Sweeney Todd isn't as successful as it would like to be, and is sometimes too pleased with itself. Such is my judgement on the Tim Burton film of the Sondheim musical. I've seen a recording of the original stage production on television, many years ago, with Len Cariou (so Wikipedia tells me) as Sweeney Todd and Angela Lansbury as Mrs Lovett (there's a crossover - Jessica Fletcher finds herself in a nightmarish version of Victorian London, where she meets a pie-seller with an uncanny resemblance to her good self - will she expose Mrs Lovett to the authorities, or end up in the pies?) and had found the tone almost unbearably cynical then. Filtered through Tim Burton's worldview it's worse. The scene-setting framing device, 'The Ballad of Sweeney Todd', is lost, and we are straight into the arrival of Todd and Anthony in London. The film's London reminds me of the Victorian England of Steamboy, assembling an imagined city à la carte from desired elements; so we have Regency fops alongside Tower Bridge; the Fleet Street of Mrs Lovett looks nothing like Fleet Street ever did (and the house reminded me more of Paul Revere's house in Boston); and the City of London is remarkable for its absence of churches. This is perhaps appropriate and deliberate; Todd, thinking back to his youth as Benjamin Barker, sees his happy prosperity as naivety; he inhabits a world with no moral compass other than the desire for revenge.

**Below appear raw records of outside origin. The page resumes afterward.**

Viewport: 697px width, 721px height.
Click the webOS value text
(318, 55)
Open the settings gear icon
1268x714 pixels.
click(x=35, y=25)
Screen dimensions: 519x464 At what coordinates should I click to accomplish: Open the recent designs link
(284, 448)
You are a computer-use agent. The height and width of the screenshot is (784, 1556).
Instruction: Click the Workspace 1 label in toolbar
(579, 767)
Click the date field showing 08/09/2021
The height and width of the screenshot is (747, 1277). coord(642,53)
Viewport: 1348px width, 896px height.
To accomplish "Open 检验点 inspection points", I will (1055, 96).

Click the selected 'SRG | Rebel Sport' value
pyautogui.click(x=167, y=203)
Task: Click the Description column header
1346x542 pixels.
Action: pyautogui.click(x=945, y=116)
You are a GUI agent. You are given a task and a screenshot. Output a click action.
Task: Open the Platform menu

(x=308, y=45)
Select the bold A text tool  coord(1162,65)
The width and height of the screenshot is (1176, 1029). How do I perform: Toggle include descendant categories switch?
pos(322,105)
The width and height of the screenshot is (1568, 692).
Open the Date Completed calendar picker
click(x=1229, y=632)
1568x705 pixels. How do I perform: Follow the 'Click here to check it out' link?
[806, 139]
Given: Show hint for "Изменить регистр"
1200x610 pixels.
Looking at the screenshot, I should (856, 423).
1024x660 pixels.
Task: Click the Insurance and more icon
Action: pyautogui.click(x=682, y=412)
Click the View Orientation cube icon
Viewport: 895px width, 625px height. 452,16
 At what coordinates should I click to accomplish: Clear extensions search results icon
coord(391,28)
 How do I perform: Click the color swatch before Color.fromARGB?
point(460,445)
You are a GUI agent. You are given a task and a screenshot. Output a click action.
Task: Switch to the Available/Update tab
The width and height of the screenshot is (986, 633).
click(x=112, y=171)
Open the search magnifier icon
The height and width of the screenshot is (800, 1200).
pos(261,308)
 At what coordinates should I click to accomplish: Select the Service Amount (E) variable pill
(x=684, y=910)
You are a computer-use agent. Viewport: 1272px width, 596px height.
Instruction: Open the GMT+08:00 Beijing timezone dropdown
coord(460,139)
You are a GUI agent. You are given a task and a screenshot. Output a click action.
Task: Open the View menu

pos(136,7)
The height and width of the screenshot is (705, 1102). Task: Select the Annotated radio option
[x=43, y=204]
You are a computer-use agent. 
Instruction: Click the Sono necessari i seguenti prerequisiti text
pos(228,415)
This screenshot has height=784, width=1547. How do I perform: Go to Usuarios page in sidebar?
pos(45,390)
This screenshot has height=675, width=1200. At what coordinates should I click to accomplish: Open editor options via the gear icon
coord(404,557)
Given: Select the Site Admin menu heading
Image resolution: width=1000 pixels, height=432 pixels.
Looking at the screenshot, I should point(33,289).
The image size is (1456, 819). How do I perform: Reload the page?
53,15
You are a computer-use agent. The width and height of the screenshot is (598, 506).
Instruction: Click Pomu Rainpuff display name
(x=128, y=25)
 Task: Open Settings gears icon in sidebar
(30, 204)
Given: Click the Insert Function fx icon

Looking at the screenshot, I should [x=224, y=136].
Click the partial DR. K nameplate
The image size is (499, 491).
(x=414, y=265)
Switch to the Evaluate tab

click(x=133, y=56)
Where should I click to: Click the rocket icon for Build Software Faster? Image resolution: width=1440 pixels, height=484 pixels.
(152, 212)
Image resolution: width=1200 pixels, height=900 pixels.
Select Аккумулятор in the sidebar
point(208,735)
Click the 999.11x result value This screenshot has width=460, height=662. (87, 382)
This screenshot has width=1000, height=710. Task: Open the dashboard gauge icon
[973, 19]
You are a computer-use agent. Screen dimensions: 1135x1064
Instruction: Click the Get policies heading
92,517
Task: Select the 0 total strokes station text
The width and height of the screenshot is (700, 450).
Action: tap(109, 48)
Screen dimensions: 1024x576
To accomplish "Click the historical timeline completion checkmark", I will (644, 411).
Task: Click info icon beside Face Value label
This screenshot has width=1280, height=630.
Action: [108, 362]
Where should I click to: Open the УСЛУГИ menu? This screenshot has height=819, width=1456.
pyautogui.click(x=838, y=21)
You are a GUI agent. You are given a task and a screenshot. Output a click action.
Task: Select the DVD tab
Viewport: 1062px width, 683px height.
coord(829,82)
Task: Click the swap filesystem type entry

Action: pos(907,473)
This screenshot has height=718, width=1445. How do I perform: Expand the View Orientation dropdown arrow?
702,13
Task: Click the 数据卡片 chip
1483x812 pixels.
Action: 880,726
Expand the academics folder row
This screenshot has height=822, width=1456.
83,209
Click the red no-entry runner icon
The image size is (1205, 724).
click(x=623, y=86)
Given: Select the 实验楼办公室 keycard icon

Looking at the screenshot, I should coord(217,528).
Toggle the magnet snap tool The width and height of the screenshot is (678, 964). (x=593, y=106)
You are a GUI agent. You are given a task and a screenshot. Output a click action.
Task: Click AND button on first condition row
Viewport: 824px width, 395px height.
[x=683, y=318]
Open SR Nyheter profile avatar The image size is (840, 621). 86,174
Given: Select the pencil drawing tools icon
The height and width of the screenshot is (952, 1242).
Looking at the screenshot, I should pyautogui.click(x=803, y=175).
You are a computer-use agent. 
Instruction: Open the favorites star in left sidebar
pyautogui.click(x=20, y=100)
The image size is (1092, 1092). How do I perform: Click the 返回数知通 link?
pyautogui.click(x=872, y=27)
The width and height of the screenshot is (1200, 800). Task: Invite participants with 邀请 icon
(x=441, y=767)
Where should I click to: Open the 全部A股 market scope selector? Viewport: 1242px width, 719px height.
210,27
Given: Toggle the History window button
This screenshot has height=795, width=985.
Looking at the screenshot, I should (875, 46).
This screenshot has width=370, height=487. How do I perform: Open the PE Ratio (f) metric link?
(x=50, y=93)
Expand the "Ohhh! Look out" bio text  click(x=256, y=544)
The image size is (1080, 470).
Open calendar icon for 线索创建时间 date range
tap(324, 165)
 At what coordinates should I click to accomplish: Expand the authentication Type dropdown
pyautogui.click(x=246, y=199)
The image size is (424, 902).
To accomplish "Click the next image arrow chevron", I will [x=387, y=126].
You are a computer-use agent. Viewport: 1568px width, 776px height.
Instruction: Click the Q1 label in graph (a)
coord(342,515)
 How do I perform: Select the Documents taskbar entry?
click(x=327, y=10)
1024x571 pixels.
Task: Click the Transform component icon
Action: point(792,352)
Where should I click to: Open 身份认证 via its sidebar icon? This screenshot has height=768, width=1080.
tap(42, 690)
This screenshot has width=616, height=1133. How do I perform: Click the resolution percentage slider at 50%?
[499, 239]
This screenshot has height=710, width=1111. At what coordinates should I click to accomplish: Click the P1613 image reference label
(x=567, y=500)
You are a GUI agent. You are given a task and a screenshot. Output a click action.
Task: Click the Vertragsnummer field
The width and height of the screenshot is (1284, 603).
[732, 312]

The film finds its feet from the overtly theatrical scene where Todd challenges the mock-Italian barber Pirelli (an over the top but expertly so Sacha Baron Cohen) to a duel on Pirelli's cart; once we have seen the characters on a stage the artificiality of the whole became more coherent. The fantasy sequences where Mrs Lovett envisages seaside holidays and marriage to Todd underscore the character's delusions, particularly as Todd remains cold and withdrawn throughout.

I was really disturbed by the graphic bloodthirstiness of the throat-slittings and other violence - indeed, if you have ever sought to see Helena Bonham Carter burn alive for whatever reason, this is the film to watch. The film is even more bleak than the stage play - we don't see Anthony, the insipid hero figure, return for Johanna at the end, nor do we see Anthony, Johanna and the authorities find Todd dead at the conclusion. Toby's murder of Todd alone suffices for the restoration of moral order, if restoration there can be.

So: the bloodthirstiest Broadway musical becomes an even bloodthirstier film. I think my viewing companion enjoyed it more. Still, I think both of us were of the opinion that in their ways the trailers for Doctor Who series four and Mamma Mia (Meryl Streep singing Abba...) were more horrific still...

Does Tim Burton eat enough, I wonder? The last Burton/Depp collaboration was Charlie and the Chocolate Factory, I think (which I enjoyed more) - and both it and Sweeney Todd make their food themes central to the opening credit sequences. Maybe that's why he likes his lead characters to look both starved and yet thin at the same time.